I’m sitting in my studio, watching the snow fall gently and magically outside and thinking how very much I love the changing seasons. I fully acknowledge my privileged status in having a warm home from which to be able to do so, but thoughts along those lines belong in a different post. Today, I just want to revel in the joy of seasons. If you have lived all your life where the four seasons measure the year, it might be no more exciting to you than the hands of a clock or the pages of a calendar. But to me, it feels like a gift, and I think it would be the thing I missed the most if I were ever to move to a different climatic zone.
Let me explain.
I was born in Durban, situated in the subtropical, summer rainfall zone of South Africa. I spent the first 10 years of my life in this region, returning in my late teens for three years as a student. During this time, I ate paw-paws (papayas) and avocados picked from the trees in friends’ gardens. Litchis (lychees) and mangoes were readily available from the fruit and veg truck that pulled up in our street every week. People could often be seen munching sticks of sugar cane, dropped by passing trucks or trains. February was unbearably hot and humid, with temperatures well over 30C day and night at times. And when the rain fell on a hot summer day, the huge drops would hiss as they hit the hot tar. Winter temperatures ‘plummeted’ to 15C, which we found bone-rattlingly cold. Visitors from further north swam in the Indian Ocean throughout our (ahem) winter, while we watched in mystified bemusement from under our layers of clothing.

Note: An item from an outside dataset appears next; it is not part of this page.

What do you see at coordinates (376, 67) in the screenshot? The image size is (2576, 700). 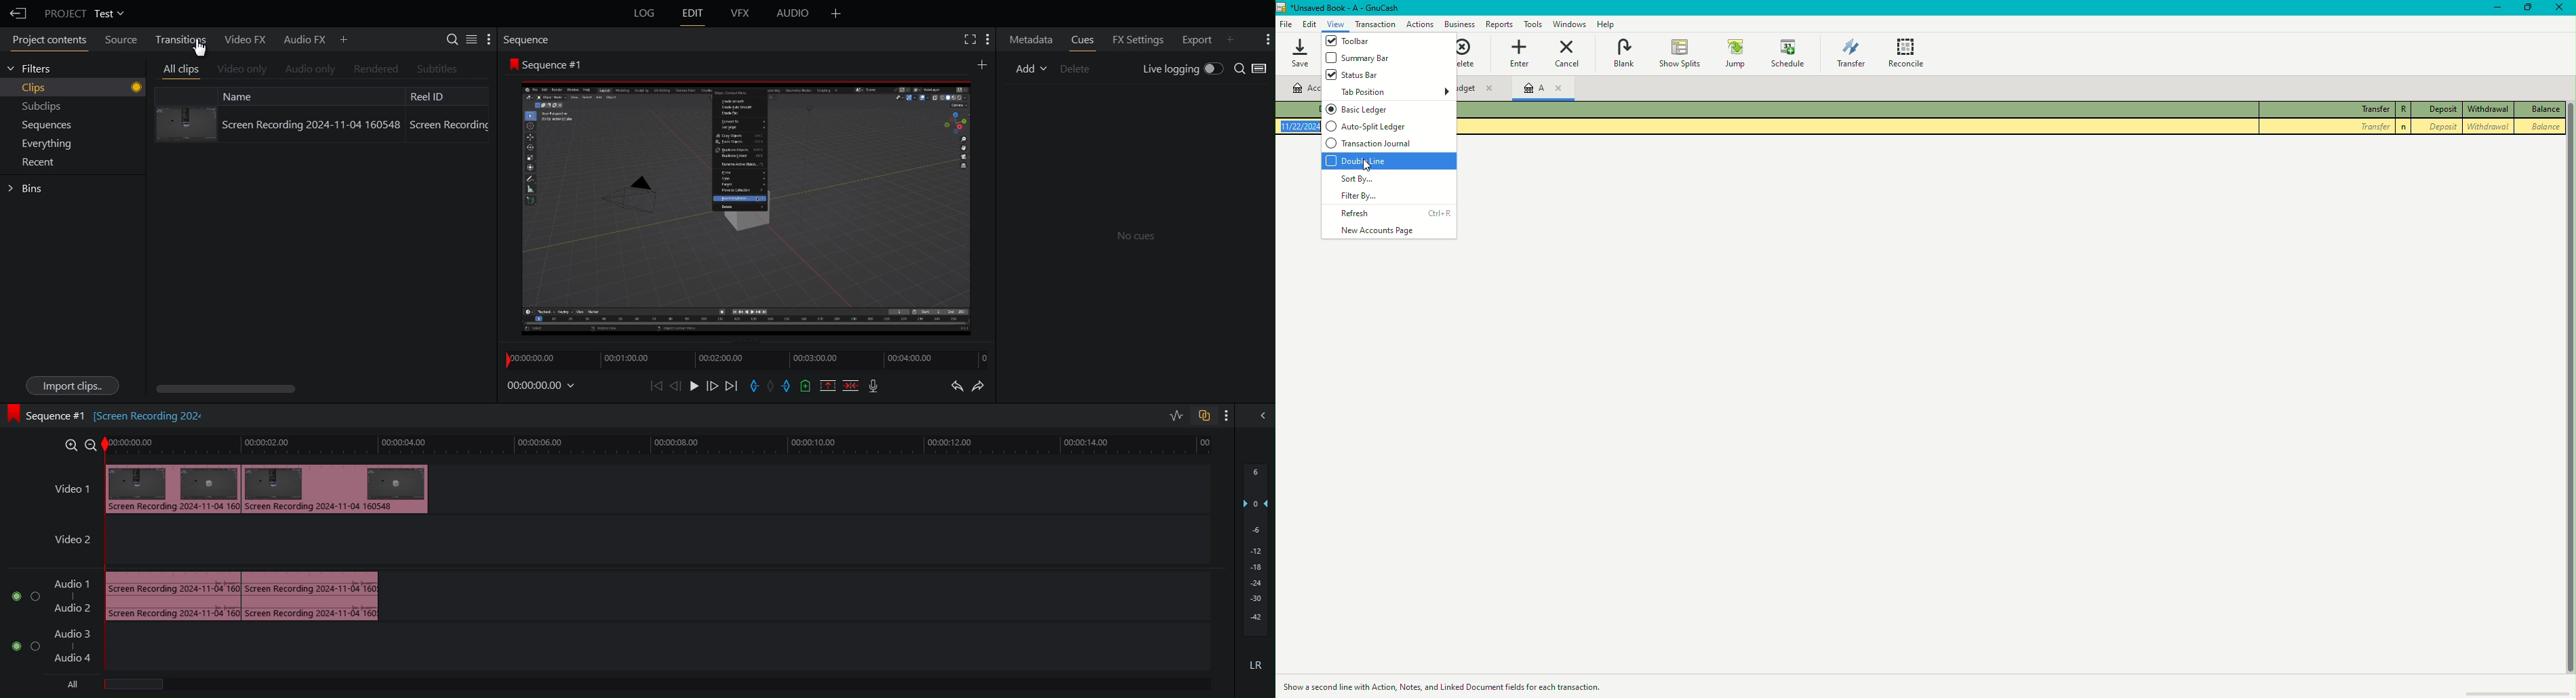 I see `Rendered` at bounding box center [376, 67].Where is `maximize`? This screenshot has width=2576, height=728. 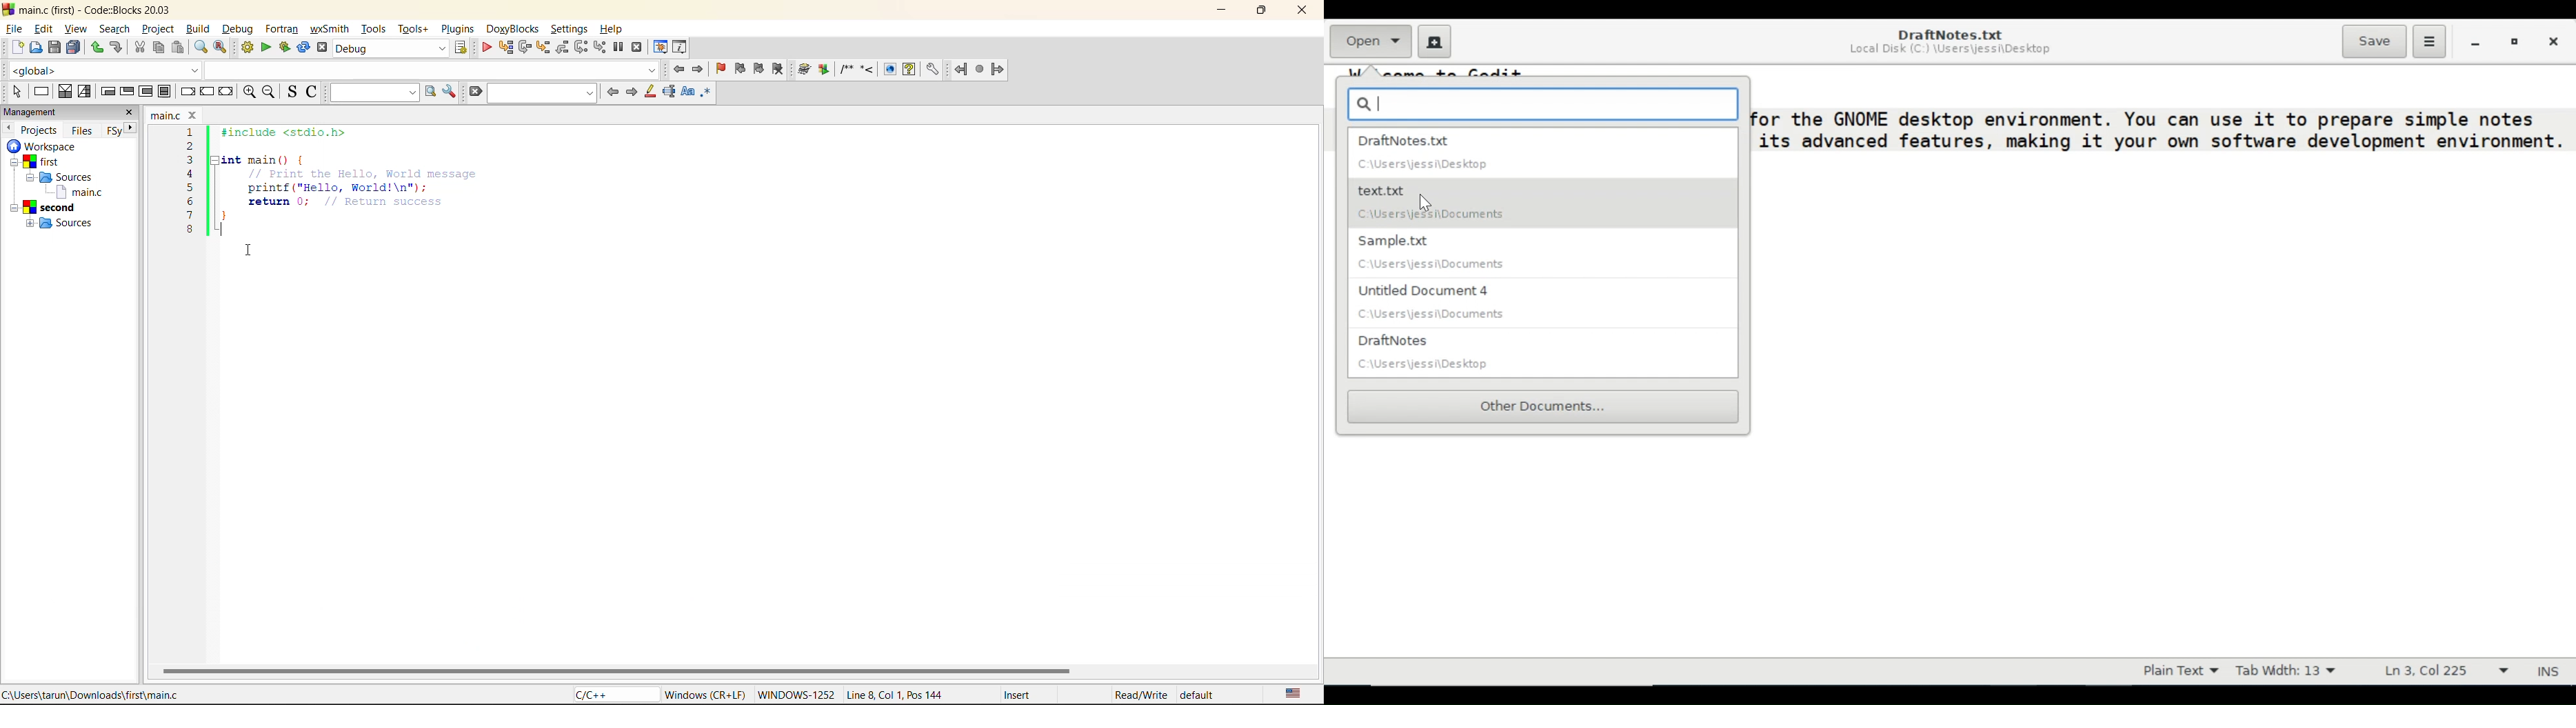
maximize is located at coordinates (1262, 10).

My mother moved us to East London when I was ten, and I lived in that climatic zone from 10-16 and again from 21-24. This is also a summer rainfall area, but the climate is temperate. This is where pineapples and aloes grow. And enterprising rural folks would pick, prepare and sell prickly pears by the bucket on the side of the road. The summers are hot (and I sprinted barefoot on a cinder track!). Winter temperatures in this region drop a lot lower than I had been used to. In fact, there would be snow on the nearby mountains in the winter. But central heating was non-existent. I learnt what it was to be cold – especially in the high ceiling dormitories of my boarding school.

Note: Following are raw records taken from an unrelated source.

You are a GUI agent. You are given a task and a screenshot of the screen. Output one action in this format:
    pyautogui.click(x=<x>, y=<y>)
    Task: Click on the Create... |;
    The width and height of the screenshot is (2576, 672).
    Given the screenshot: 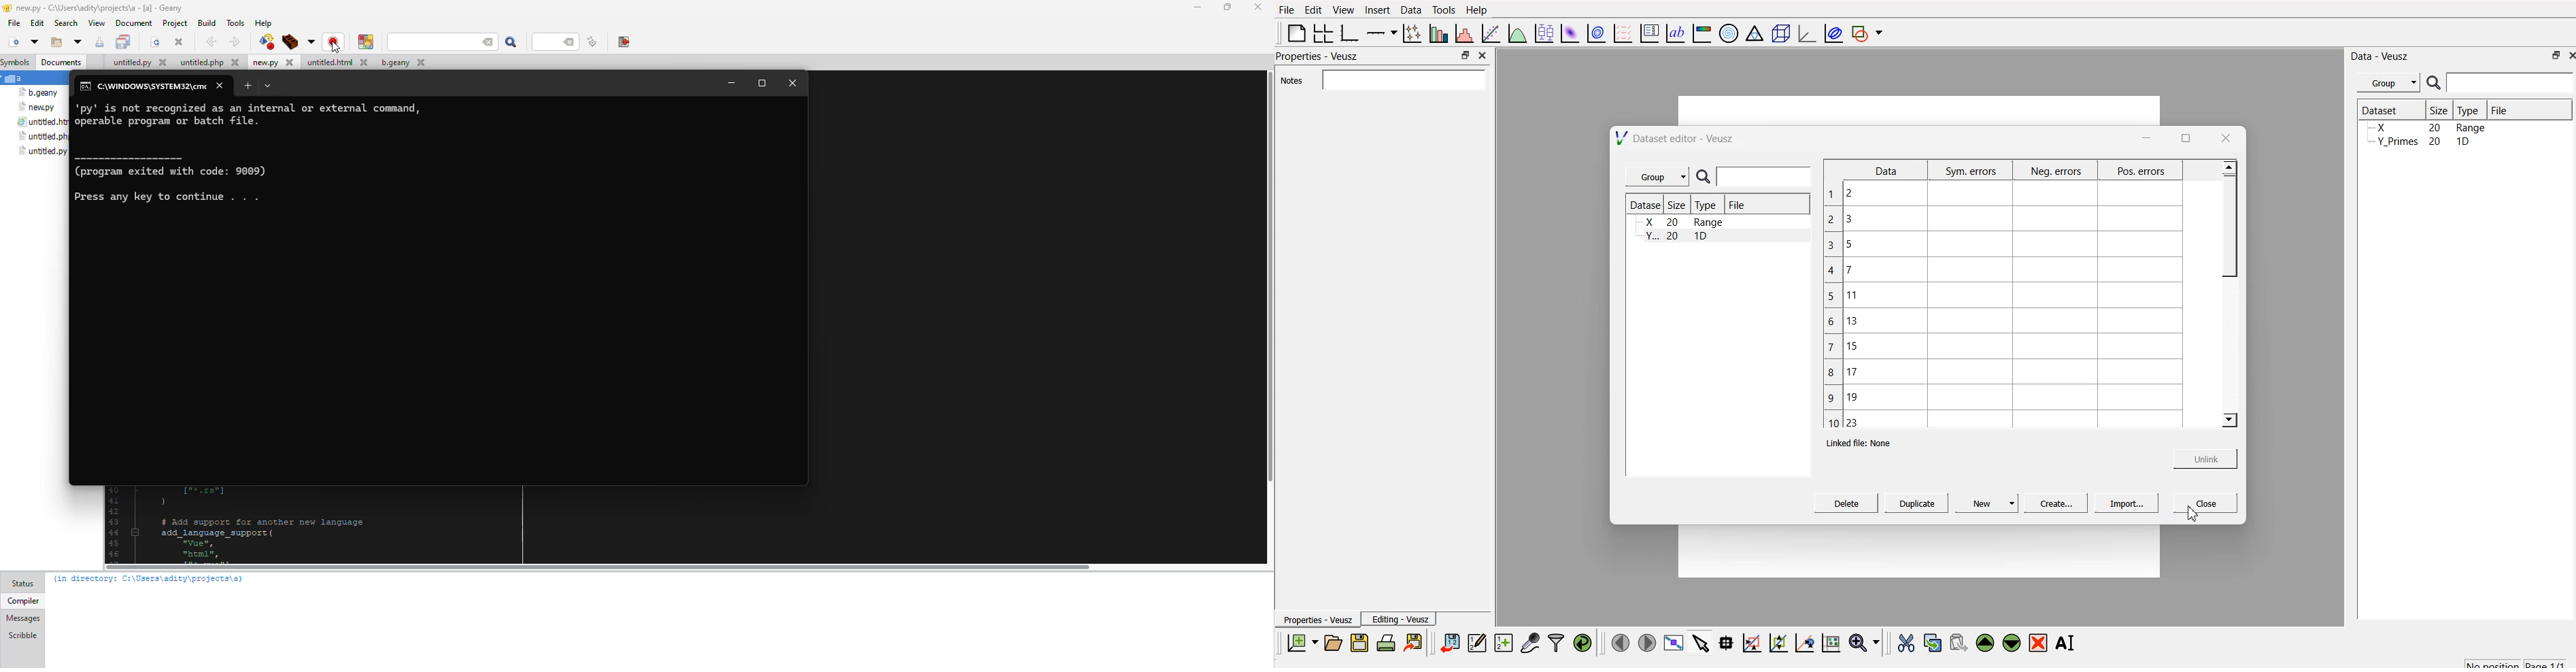 What is the action you would take?
    pyautogui.click(x=2052, y=503)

By the time I moved to Cape Town at the age of 24 – all by myself, with no job waiting for me and just enough for a single month’s rent money to my name – I had never seen a proper autumn. The plant growth native the regions I had lived all my life up until that point was pretty much evergreen. I had seen countless pictures, of course. I suspect Vermont featured quite prominently, because, for as long as I can remember, I have wanted to see Vermont in the Fall, and I can only think that pictures seen during childhood must be responsible for that. But it’s not the same. It’s really, really not.
The Western Cape is a winter rainfall zone, and is home to plants with a more clearly identifiable seasonal cycle: apples, pears, cherries, grapes and oak trees. Mainly brought over by settlers from Europe, I imagine. Hot summers, cold winters. Temperatures in winter could drop below zero. Snow on the mountains was not uncommon. There was a stretch of country road near our home with oak trees on either side. The branches met overhead to make a sort of corridor, and the changing seasons could be observed in that beautiful tunnel. It was my first introduction to ‘proper’ seasons, and it became my favourite stretch of road.
Then we moved to the UK, and I finally got to see four proper seasons in a year. I can’t begin to tell you how magical that is to me. How the earth seems to sleep and wake and sleep and wake. How it seems to be breathing in and out and in and out.
As each season arrives, I am convinced that it is my favourite time of year. The brave little snowdrops, crocuses and grape hyacinths that venture out in the cold to promise that spring is coming. The delicate greens. The deciduous blossoms that festoon trees along the roadsides and later drift on the wind like confetti. The banks and banks of daffodils. Then I decide I’m all yellowed out (I’m not good at strong yellows), and I start to long for other colours. They don’t disappoint. The colours deepen and strengthen and ripen. Flowers appear in passionate profusion in gardens – oh, how the English love their gardens! Wisteria and clematis transform the fronts of houses. The evenings are long and light and luxurious. The crops in the fields become greener and greener and then seem to start to bleach in the sun. The poppies appear. And berries. Oh berries! And then the leaves start to change and autumn takes my breath away with its oranges and reds and browns. Virginia creepers turn the sides of nondescript and even derelict buildings into places of eye-watering beauty. And the leaves fall in a never-ending cascade and crunch underfoot or rise up in the wake of passing cars or capricious breezes. And then they’re gone, and the branches are bare and picturesque and skeletal against the sky. The night comes early and the world is like a secret. The sky is grey, and it rains. And perhaps the snow will fall, and cover everything in a layer of beautifying white purity. And my breath appears in front of me as I walk. And then I start to see those brave little harbingers and it starts all over again.